Given text:
◇ ◇ ◇ ◇ ◇ ◇ ◇
One of the most important social processes studied by Elias was social habitus (see Fletcher 1997: 11).[8] The social habitus as a ‘second nature’ is made up of different layers (depending on the many figurations to which people are attached to). But ‘among them, a particular layer usually has special prominence’ (Elias 2001: 183). For instance, in many societies of the past century the national habitus has been of paramount importance. Habiti are produced, diffused, internalised and transformed through numerous transactions. No habitus is ever fixed. Some are more deeply internalised than others and, therefore, are more dominant; but one habitus may also enter into open conflict with others (for instance a more deeply internalised exclusionary/ethnic national habitus may clash with a newer open/civic national habitus, see Nieguth and Lacassagne 2009: 8-13).

Likewise, the civilising process (the other central concept in Elias’ work) is subject to change and contradictions. This process is concerned with the imposition of constraints by the actors on themselves. This can range from table manners to the development of self-restraint and self-control in the use of violence. The civilising process is also linked to the increasing differentiation of functions due to growing economic competition. People come to be bound together in ways that involve and encourage those forms of differentiation and they must adapt their behaviour and develop more self-control (Elias 2000: 365-69). In more complex societies, the external constraints become self-constraints. The civilising process is not unilinear, there can be de-civilising processes (Elias 1996), major outbursts of violence, or a return to a state in which the external constraints take precedence over self-restraint.
◇ ◇ ◇ ◇ ◇ ◇ ◇
Given information:

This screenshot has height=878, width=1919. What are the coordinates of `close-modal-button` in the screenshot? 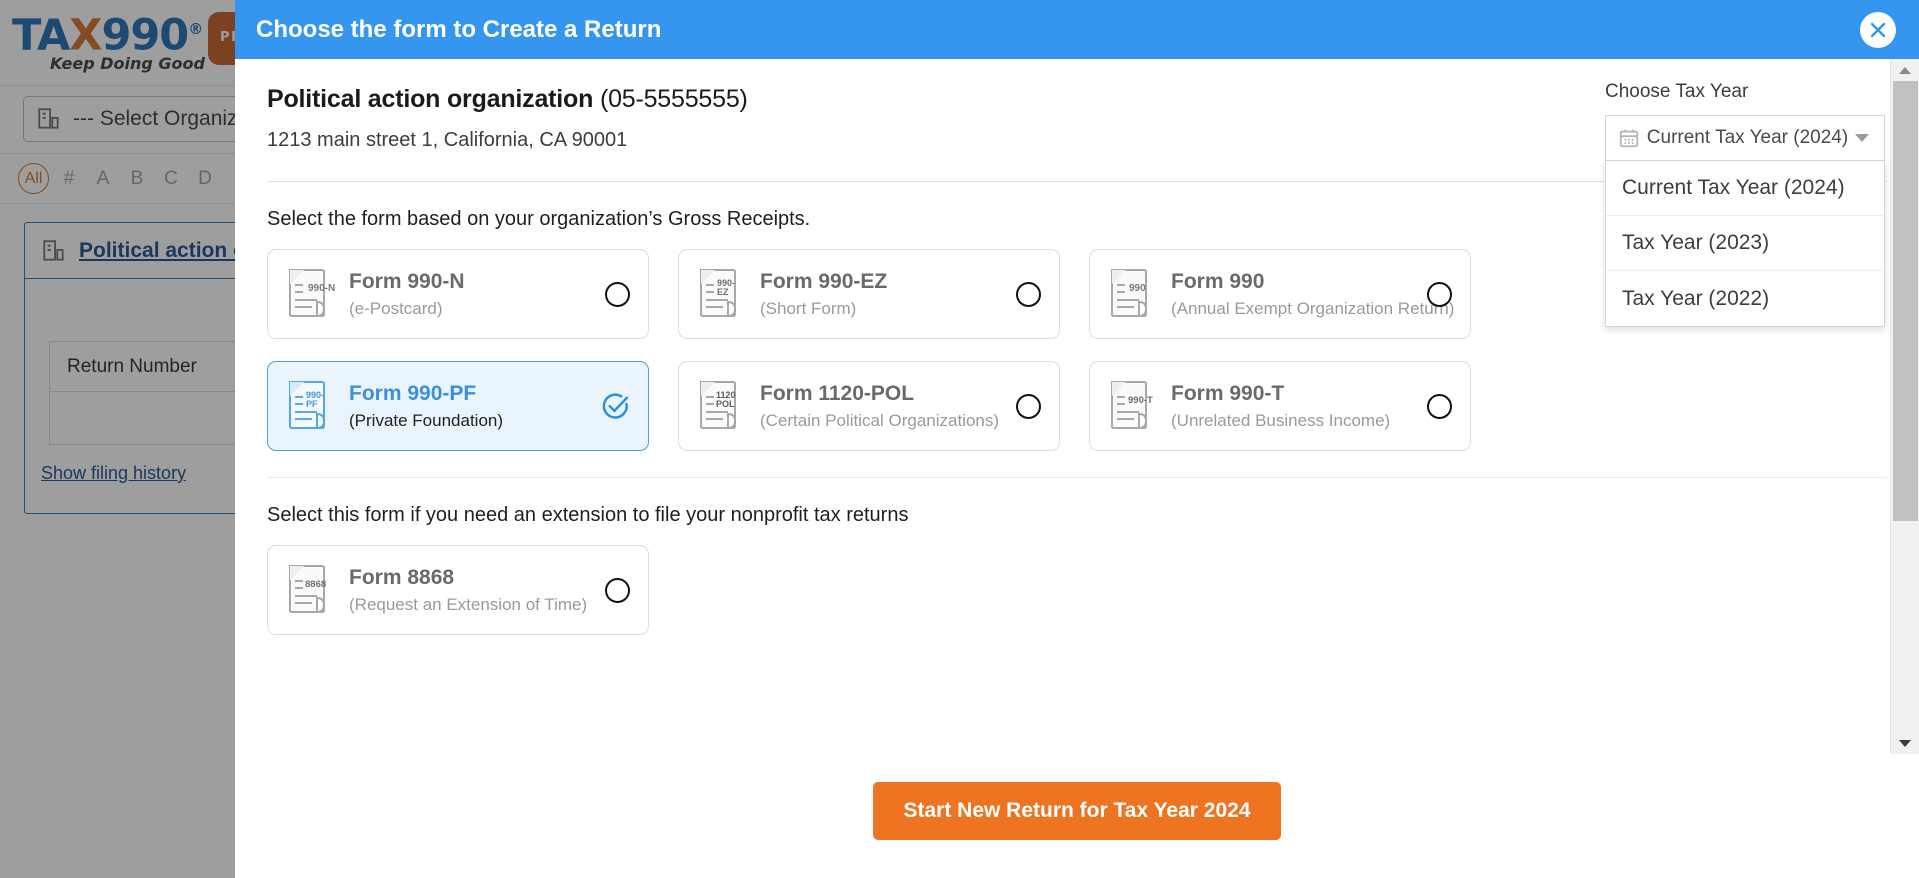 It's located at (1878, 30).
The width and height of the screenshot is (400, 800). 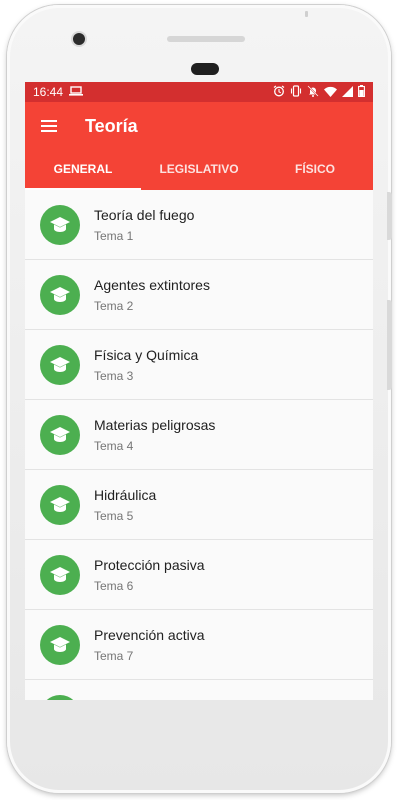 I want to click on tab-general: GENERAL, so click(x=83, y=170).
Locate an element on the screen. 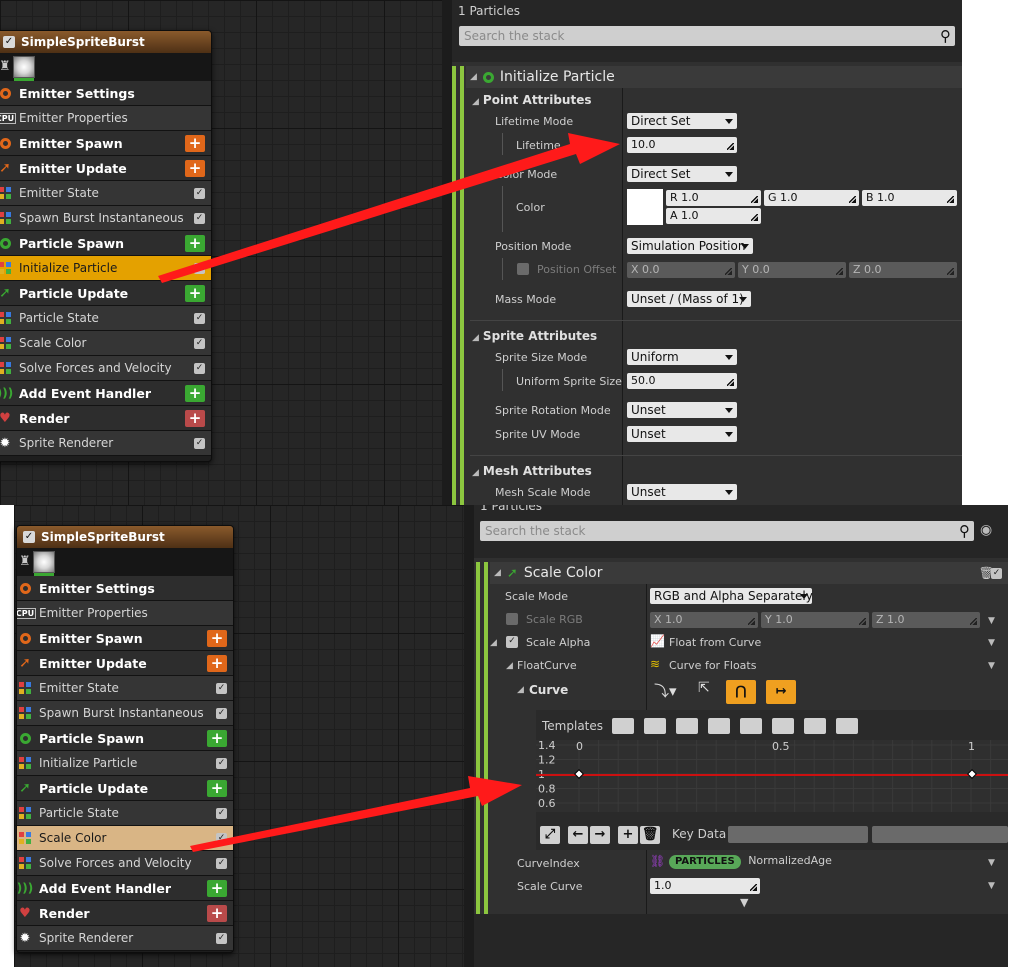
◇ ◇ ◇ ◇ ◇ ◇ ◇
Exercise prompt: Write out every author-and-year citation in the passage on Elias's concepts of habitus and the civilizing process, with page numbers where they appear.

Task solution:
- Fletcher 1997: 11
- Elias 2001: 183
- Nieguth and Lacassagne 2009: 8-13
- Elias 2000: 365-69
- Elias 1996